Род Беклемишевых давал России послов и стольников, воевод и полковников... «Достойно замечания, — отмечал известный русский генеалог В. П. Долгоруков,— что князь Михаил [17] Федорович Пожарский, отец князя Дмитрия Михайловича, женат был на Евфросинье Федоровне Беклемишевой, и Илларион Матвеевич Голенищев-Кутузов, отец князя М. И. Кутузова-Смоленского, также был женат на девице Беклемишевой,— таким образом, главные вожди российских войск в великие 1612 и 1812 годы оба происходили по женскому колену из фамилии Беклемишевых».

К этому надо добавить, что и в жилах Александра Сергеевича Пушкина текла толика беклемишевской крови{3}. Так что в том, что и великий русский поэт и первый русский подводник закончили свой жизненный путь на берегах Мойки, есть, наверное, своя историческая логика.

В родовом гербе Беклемишевых были и львы, и орлы. И если бы революция не упразднила департамент герольдии, в древнем гербе, наверное, появился бы новый символ —дельфин, символ подводного флота.
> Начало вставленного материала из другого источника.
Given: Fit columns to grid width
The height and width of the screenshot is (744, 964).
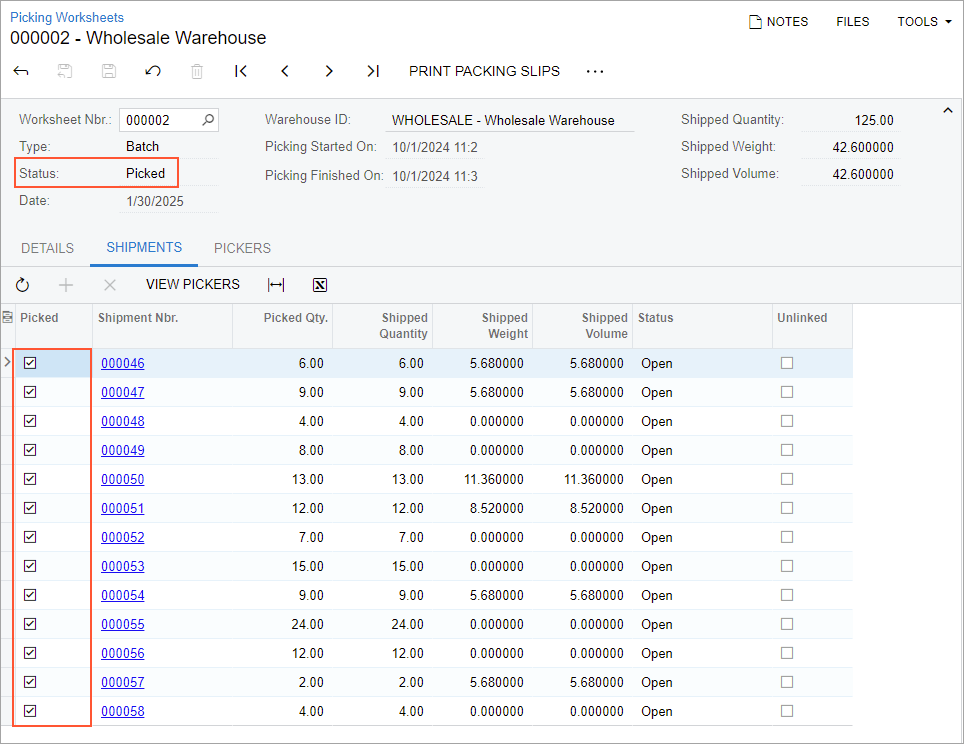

Мы уже говорили, что изобретать первые подводные лодки брались кто угодно, кроме военных моряков. И вот наконец за дело взялись профессионалы: инженер-кораблестроитель и моряк-минер — Бубнов и Беклемишев. Одному, Бубнову,— всего лишь 28, он только что блестяще окончил Морскую академию (его имя выбито на мраморной доске); второй немолод — ему за сорок, и он немало поплавал, командуя канонерскими лодками береговой обороны. Сошлись талант и дерзость, опыт и расчет. Работы велись в строжайшей тайне. Запрещено было употреблять в документах и переписке слова «подводная лодка». Подводный корабль именовался сначала, как «Миноносец № 113». Вскоре номер заменили именем «Дельфин», и потом еще долгие годы подлодки маскировались термином «миноносцы типа «Дельфин».

Прежде чем браться за неизведанную работу, Беклемишев, никому неизвестный преподаватель кронштадтских минных классов, побывал в США, в Англии, Германии и Италии — в тех странах, где бешеными темпами, оглядываясь на соседей — не обогнали бы,— строились подводные лодки. Беклемишеву удалось поприсутствовать во время одного погружения лодки знаменитого Голланда.

Любой конструктор, прежде чем сесть за чертежный стол, изучает все, что создано в его области коллегами и предшественниками. Именно так поступили Бубнов с Беклемишевым — они обобщили сведения, добытые Михаилом Николаевичем, и разработали свой оригинальный проект, основные принципы которого [18] соблюдались русскими кораблестроителями лет пятнадцать.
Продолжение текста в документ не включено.